### pip

In [1]:
!pip install datasets
!pip install fugashi
!pip install emoji
!pip install rouge_score
!pip install unidic-lite # for MeCab



### import

In [2]:
import os
import re
import emoji
from PIL import Image
from transformers import AutoModelForImageTextToText, AutoProcessor
import torch
from typing import Callable
import abc
from abc import ABC, abstractmethod
from dataclasses import dataclass
from datasets import Dataset, load_dataset
from concurrent.futures import ProcessPoolExecutor, Future
from fugashi import Tagger
from rouge_score import rouge_scorer, scoring
import unicodedata


## LLMjp package

In [3]:
@dataclass
class TaskConfig:
    max_dataset_len: int | None = None
    rotate_choices: bool = False


class Task(abc.ABC):
    def __init__(self, config: TaskConfig):
        self.config = config

        if self.config.max_dataset_len is not None:
            self.dataset = self._prepare_dataset().select(
                range(self.config.max_dataset_len)
            )
        else:
            self.dataset = self._prepare_dataset()

    @abc.abstractmethod
    def _prepare_dataset(self) -> Dataset:
        """Prepares the dataset."""
        pass

    @abc.abstractmethod
    def doc_to_text(self, doc) -> str:
        """Converts a document to text."""
        pass

    @abc.abstractmethod
    def doc_to_visual(self, doc) -> list[Image.Image]:
        """Converts a document to visual."""
        pass

    @abc.abstractmethod
    def doc_to_id(self, doc) -> str:
        """Converts a document to id."""
        pass

    @abc.abstractmethod
    def doc_to_answer(self, doc) -> str:
        """Converts a document to answer."""
        pass

In [4]:
class JaVLMBenchIntheWild(Task):
    default_metric = "rougel"

    @staticmethod
    def _prepare_dataset() -> Dataset:
        # データセットをロード
        ds = load_dataset("SakanaAI/JA-VLM-Bench-In-the-Wild", split="test")
        ds = ds.rename_column("question", "input_text")
        ds = ds.map(lambda example, idx: {"question_id": idx}, with_indices=True)
        return ds

    @staticmethod
    def doc_to_text(doc) -> str:
        return doc["input_text"]

    @staticmethod
    def doc_to_visual(doc) -> list[Image.Image]:
        return [doc["image"]]

    @staticmethod
    def doc_to_id(doc) -> str:
        return str(doc["question_id"])

    @staticmethod
    def doc_to_answer(doc) -> str:
        return doc["answer"]

In [5]:
class TaskRegistry:
    """Registry to map metrics to their corresponding scorer classes."""

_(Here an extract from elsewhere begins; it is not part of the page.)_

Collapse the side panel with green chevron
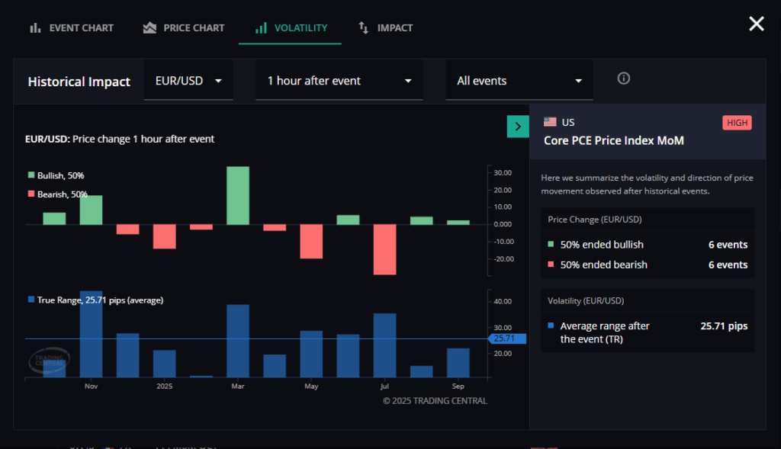The height and width of the screenshot is (449, 781). [x=518, y=127]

    _tasks: dict[str, Callable[[TaskConfig], Task]] = {
        "ja-vlm-bench-in-the-wild": JaVLMBenchIntheWild,
    }

    @classmethod
    def get_task_list(cls):
        return list(cls._tasks.keys())

    @classmethod
    def load_task(cls, task_name: str, task_config: TaskConfig = TaskConfig()) -> Task:
        try:
            return cls._tasks[task_name](task_config)  # type: ignore
        except KeyError:
            raise ValueError(f"Task '{task_name}' is not supported.")

### scorer

In [6]:
@dataclass
class AggregateOutput:
    overall_score: float
    details: dict[str, float]


@dataclass
class ScorerConfig:
    docs: dict | None = None
    judge_model: str | None = None
    batch_size: int = 10
    random_choice: bool = False


class Scorer(ABC):
    def __init__(self, config: ScorerConfig):
        self.config = config

    @abstractmethod
    def score(self, refs: list[str], preds: list[str]) -> list:
        raise NotImplementedError

    @abstractmethod
    def aggregate(self, scores: list) -> AggregateOutput:
        raise NotImplementedError

In [7]:
class MecabTokenizer:
    def __init__(self) -> None:
        self.tagger = Tagger("-Owakati")

    def normalize_answer(self, text: str) -> str:
        """Lower case text, remove punctuation and extra whitespace, etc."""

        def white_space_fix(text: str) -> str:
            return " ".join(text.split())

        def remove_emoji(text: str) -> str:
            text = "".join(["" if emoji.is_emoji(c) else c for c in text])
            emoji_pattern = re.compile(
                "["
                "\U0001f600-\U0001f64f"  # emoticons
                "\U0001f300-\U0001f5ff"  # symbols & pictographs
                "\U0001f680-\U0001f6ff"  # transport & map symbols
                "\U0001f1e0-\U0001f1ff"  # flags (iOS)
                "\U00002702-\U000027b0"
                "]+",
                flags=re.UNICODE,
            )
            return emoji_pattern.sub(r"", text)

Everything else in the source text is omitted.